▶ _Exercise task_: Retype each of the entries below word for word, omitting the pictures.

Extracted data entries
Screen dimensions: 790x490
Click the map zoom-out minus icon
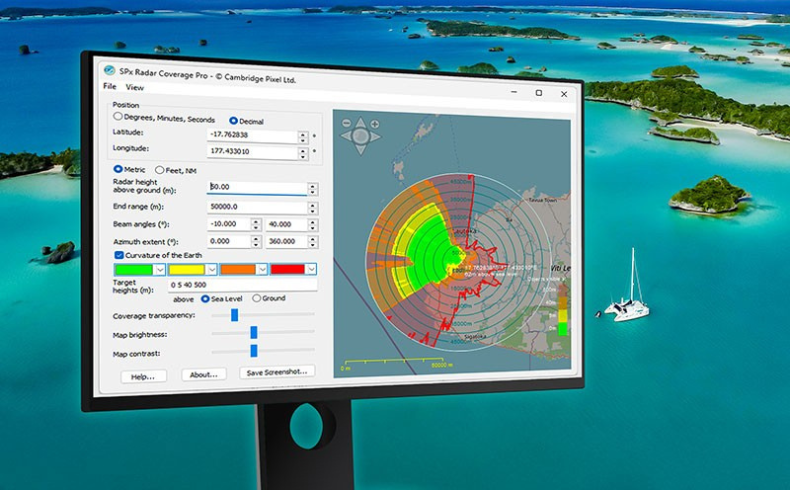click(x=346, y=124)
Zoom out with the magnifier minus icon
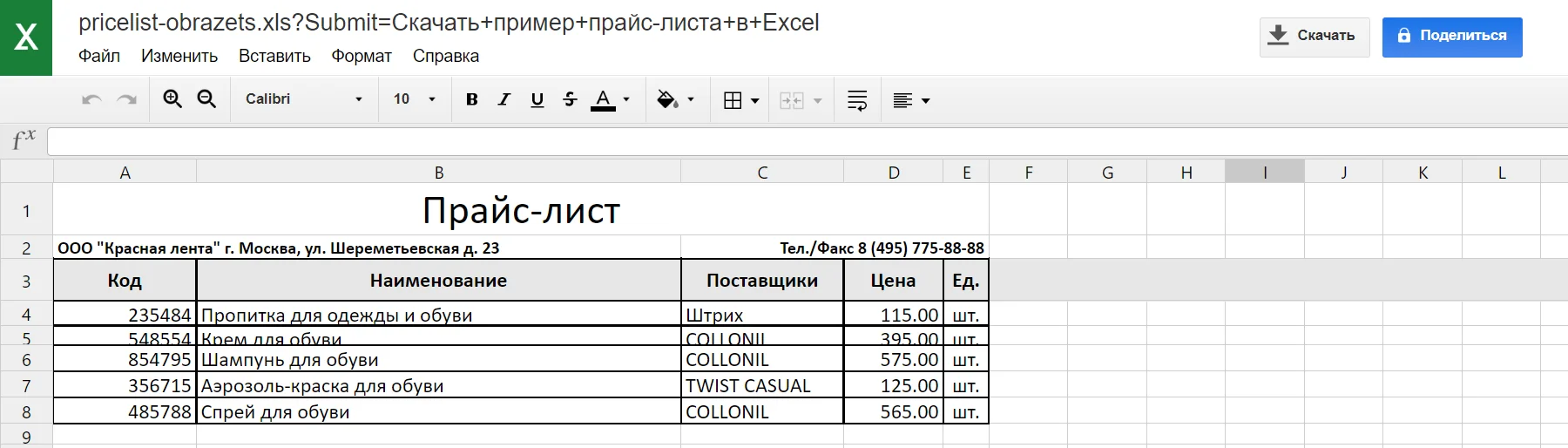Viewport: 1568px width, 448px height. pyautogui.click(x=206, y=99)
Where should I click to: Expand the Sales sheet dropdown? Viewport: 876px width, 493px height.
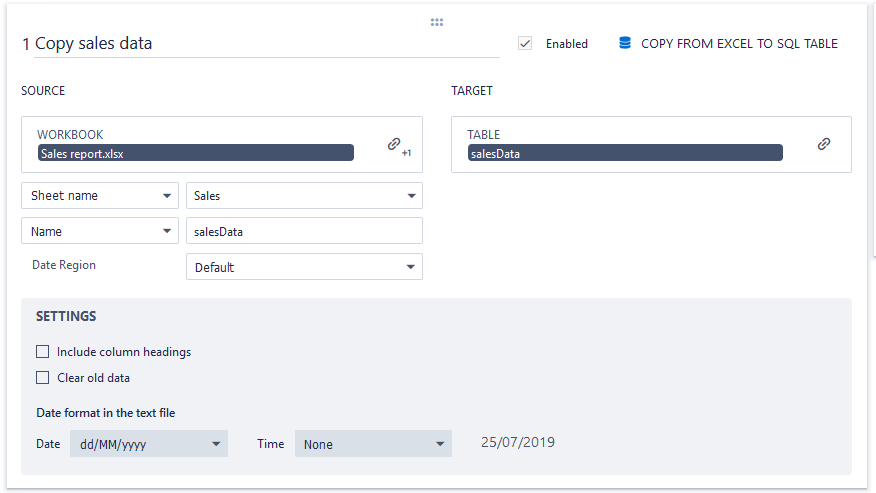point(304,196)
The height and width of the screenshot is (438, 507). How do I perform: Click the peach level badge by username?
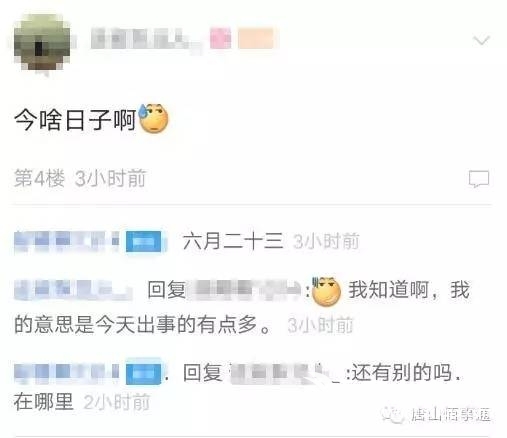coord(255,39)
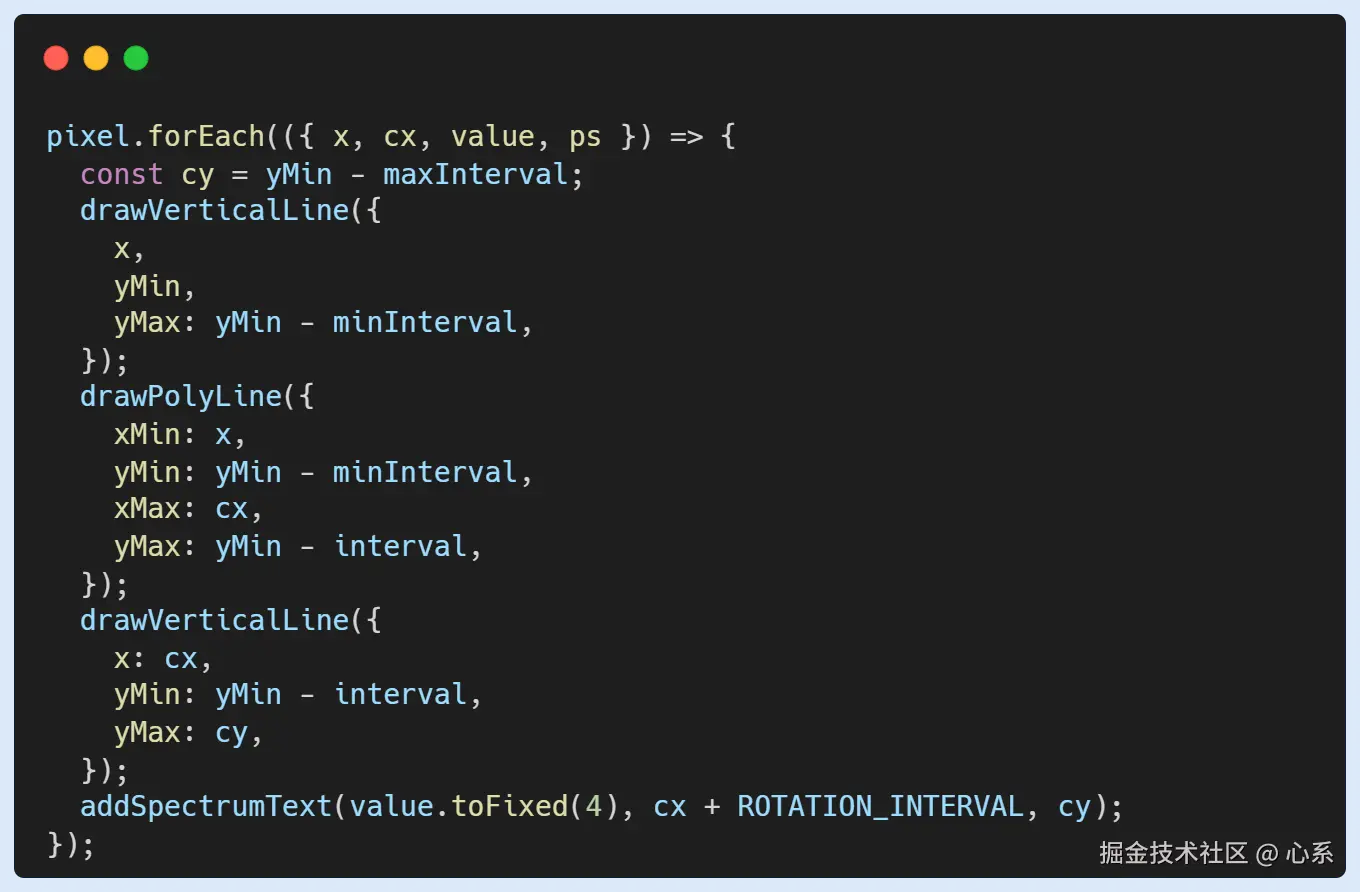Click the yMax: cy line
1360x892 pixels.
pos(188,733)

▶ _Completed task_:
Screen dimensions: 790x490
Click the map zoom-out minus icon
click(x=346, y=124)
Zoom out with the magnifier minus icon
Viewport: 1568px width, 448px height. pyautogui.click(x=206, y=99)
Where should I click to: Expand the Sales sheet dropdown? Viewport: 876px width, 493px height.
point(304,196)
The height and width of the screenshot is (438, 507). How do I perform: Click the peach level badge by username?
coord(255,39)
Click the yMax: cy line
1360x892 pixels.
pos(188,733)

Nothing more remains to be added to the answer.